Carrying out great training is not just a matter of conducting tough, high-quality workouts. If reaching one’s potential depended solely on training very hard, all resolute athletes would be in top form. But just a small percentage of them actually reach their pinnacle of fitness.

And why is that? The reason is not that athletes are lazy; most work very hard. The real problem is that high-quality work is a double-edged sword: it can lead you to your highest-possible level of performance, or it can destroy your ability to perform as well as you can, it is a clear result when your immune system is interrupted by too much hard exercise.

Doing too much hard training can devastate your muscles, harass your hormonal system and implode your immune system. Strenuous training must be balanced optimally with rest and recovery in order to reach the mountain-top.

Unfortunately, identifying the right balance of hard work and recovery is the most difficult part of serious training. If your training program has too much recovery, you won’t be able to carry out enough quality work to reach your peak. If your schedule has too little recovery, muscles won’t be able to repair themselves properly after workouts. Performances actually worsen instead of getting better.

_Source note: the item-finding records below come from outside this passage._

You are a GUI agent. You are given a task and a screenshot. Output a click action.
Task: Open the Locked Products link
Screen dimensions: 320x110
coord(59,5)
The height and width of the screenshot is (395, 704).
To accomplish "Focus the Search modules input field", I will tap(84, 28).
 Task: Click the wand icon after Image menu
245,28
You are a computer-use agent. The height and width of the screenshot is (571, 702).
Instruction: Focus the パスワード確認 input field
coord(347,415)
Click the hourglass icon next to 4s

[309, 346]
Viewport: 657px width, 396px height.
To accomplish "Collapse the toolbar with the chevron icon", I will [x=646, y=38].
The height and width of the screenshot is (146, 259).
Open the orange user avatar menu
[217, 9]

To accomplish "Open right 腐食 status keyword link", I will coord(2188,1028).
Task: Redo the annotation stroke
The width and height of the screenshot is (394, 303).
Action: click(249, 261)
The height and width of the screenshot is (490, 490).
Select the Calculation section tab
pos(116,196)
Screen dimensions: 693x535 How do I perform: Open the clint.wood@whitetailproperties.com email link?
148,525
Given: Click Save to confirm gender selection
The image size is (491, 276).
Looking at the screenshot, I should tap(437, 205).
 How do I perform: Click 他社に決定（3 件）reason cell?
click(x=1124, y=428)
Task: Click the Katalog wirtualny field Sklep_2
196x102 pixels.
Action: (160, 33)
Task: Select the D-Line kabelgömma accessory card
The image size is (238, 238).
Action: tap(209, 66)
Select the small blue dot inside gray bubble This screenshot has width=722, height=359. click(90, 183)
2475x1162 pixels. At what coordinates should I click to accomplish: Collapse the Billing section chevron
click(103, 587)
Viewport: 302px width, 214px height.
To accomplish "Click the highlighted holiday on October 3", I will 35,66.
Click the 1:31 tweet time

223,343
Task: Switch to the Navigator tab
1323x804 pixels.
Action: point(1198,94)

The leading training newsletter Peak Performance reports that recovery should be so well understood and actively enhanced that it becomes a determinant component in training.

Peak Performance explains that recovery must do more than simply rest the muscles; it must actually move fitness upward.

For that to be true, you must completely understand recovery. You must know exactly what recovery is and precisely how long it takes.

The key is you must learn techniques for increasing your speed of recovery, so that the amount of quality work you do can be progressively expanded.